EXERCISE DESCRIPTION – Please reproduce word for word the material from the line containing "Task: Select Caco-2 in the workspace tree" through the line containing "Action: (98, 495)", including both of those lines. Leave the pictures out of your answer.

>> begin RECORDED INFORMATION

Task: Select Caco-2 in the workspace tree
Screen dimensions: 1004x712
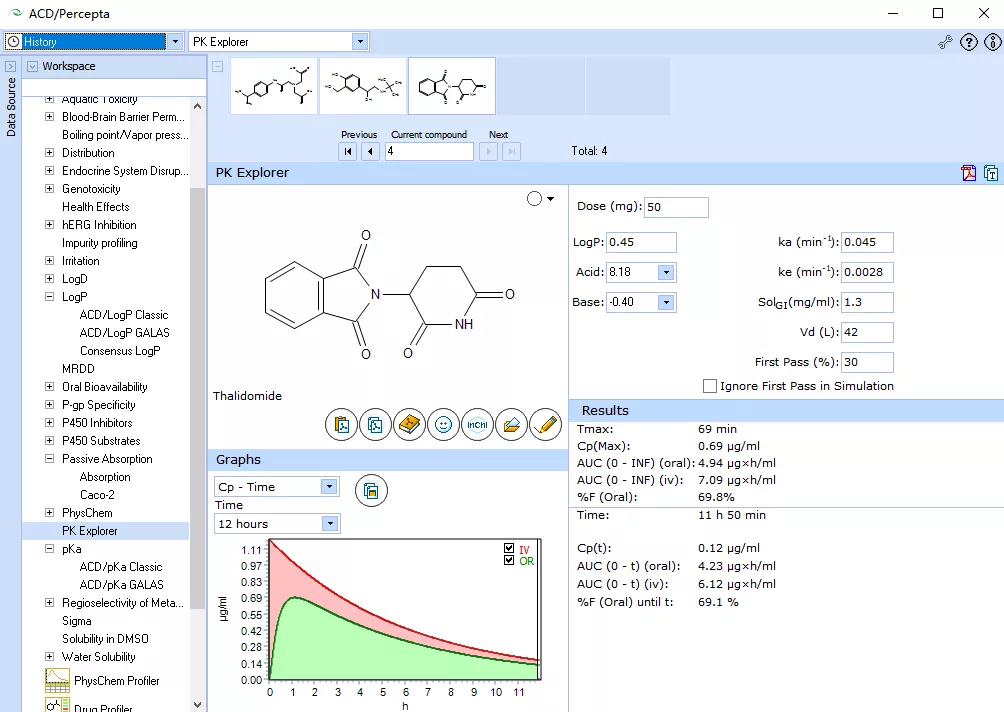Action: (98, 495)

>> end RECORDED INFORMATION
>> begin RECORDED INFORMATION

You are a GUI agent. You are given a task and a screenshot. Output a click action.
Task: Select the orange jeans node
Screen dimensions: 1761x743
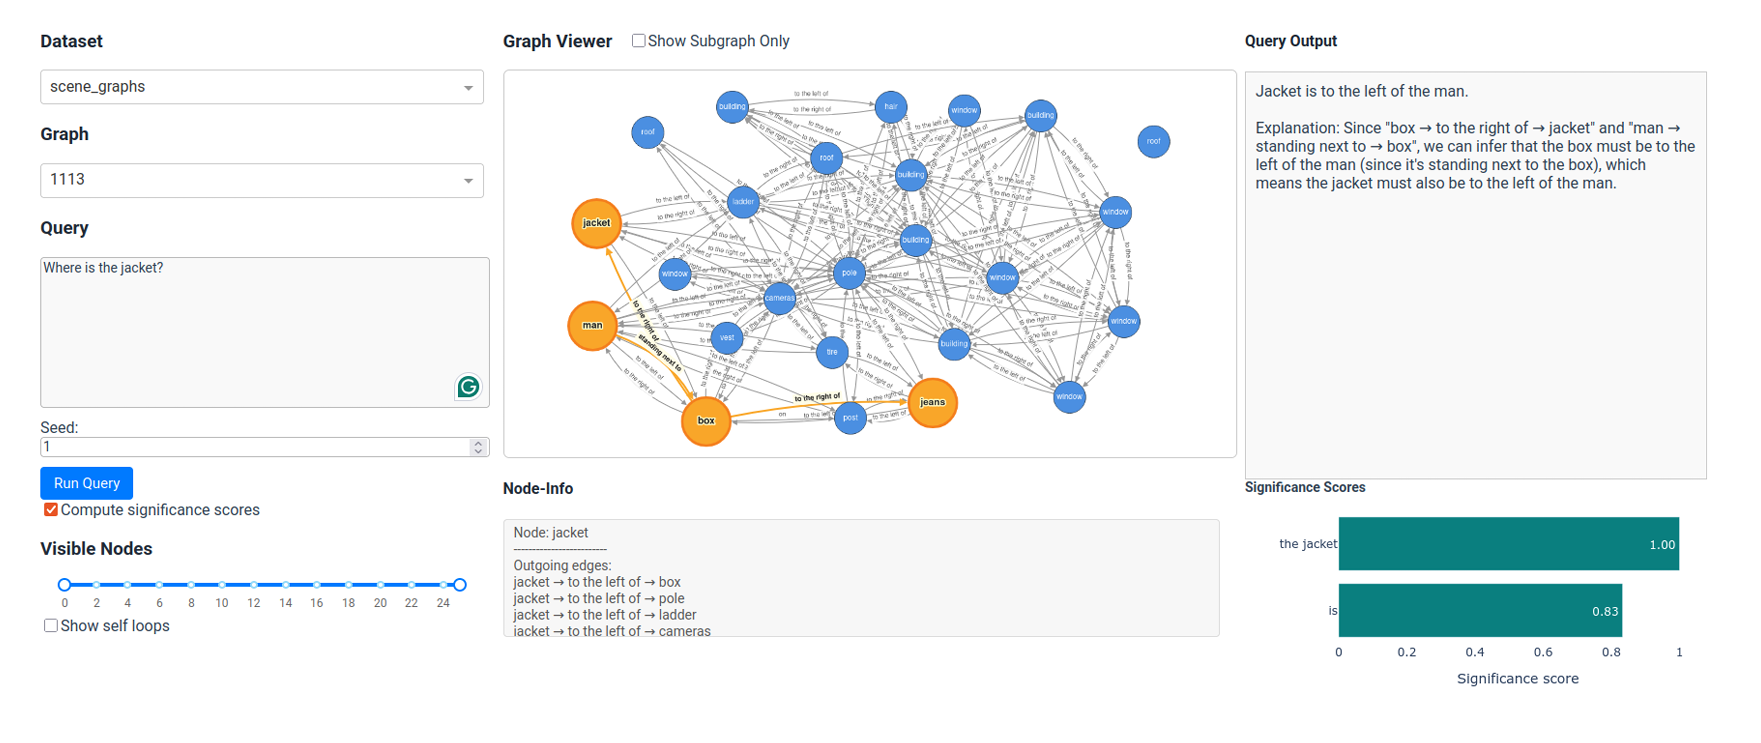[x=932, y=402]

>> end RECORDED INFORMATION

OUTPUT FOR THIS EXERCISE –
Task: Select Caco-2 in the workspace tree
Screen dimensions: 1004x712
Action: (98, 495)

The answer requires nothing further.